As queixas nunca param de nos chegar aos ouvidos. Há muita aflição cuja cura é o comprometimento com o estudo do funcionamento da língua.
Em princípio, a língua é o meio no qual é falada esta é uma constatação de facto, da realidade, não um delírio.
No entanto, o realce da abordagem é normativo, a norma-padrão, em que nós nos vemos como pecadores, incapazes de nos redimir.
Também a necessidade da normapadrão de uma língua, haja vista as flexibilidades ou variações que apresenta, não é uma questão de muito debate.
Escolher conscientemente a norma a ser usada numa situação comunicativa pressupõe conhecimento explícito sobre a própria língua, o seu carácter de “contextualização”, portanto, ser capaz de reflectir sobre a própria língua.
E, em se tratando de usar, com um grau de exigência maior, a normapadrão tem sido um bicho-desete-cabeças para nós, referente à regência verbal.
Sobretudo porque o problema do ensino da língua portuguesa e da norma-padrão adoptada, no nosso país, é gigantesco.
Os anos de escolaridade não têm repercussão significativa no discurso linguístico oral e escrito dos estudantes e profissionais em geral.
Vamos uma constatação dialógica: Bom dia, senhor! “Onde” vai?
Bom dia! Vou “em ” Benguela.
A sua documentação, por favor! Preciso a confirmação dos seus dados.
Está bem. Vou pedir “na” minha mulher para trazer a minha carteira.
Certo. Pode aguardar na aqui mesmo, aproveite assistir “o” jornal das dez.
Aqui diz que o senhor trabalha “no” ministério de Educação… Observando as recomendações da norma-padrão, o bom uso da língua, no que respeita à regência verbal, as palavras destacadas apresentam desvios, pelo que os verbos empregados regem determinadas preposições que devem ser respeitadas.

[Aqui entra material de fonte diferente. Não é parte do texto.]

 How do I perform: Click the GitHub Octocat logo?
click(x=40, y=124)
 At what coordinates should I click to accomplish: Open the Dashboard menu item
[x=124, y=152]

O primeiro caso «onde vai?», o verbo ir rege as proposições “a e para”, então seria «Aonde vai ou para onde vai?»; no segundo caso «vou em Benguela», deveria ser «vou a Benguela»; o terceiro caso «vou pedir na minha mulher», o verbo pedir, nesse contexto, teria que reger a preposição “a”, «vou pedir a minha mulher….»; no quarto caso, o verbo assistir rege a preposição “a”, naquele contexto, «assistir ao jornal»; no quinto caso, temos o verbo trabalhar que pede a preposição “para”, «trabalhar para o Ministério da Educação».
Os casos constatados são apenas uma gota no oceano de casos que são flagrados diariamente, o que abre margem a uma reflexão sobre a norma-padrão que se tem e o seu ensino.
Em suma, a regência verbal constitui bicho-de-sete-cabeças sob a perspectiva da norma padrão, pois os flagras dão-se desde os discursos de simples estudantes a discursos de entidades, um fenómeno que é explicado no âmbito da “Sociolinguística”, sendo que a língua é um facto social e cultural.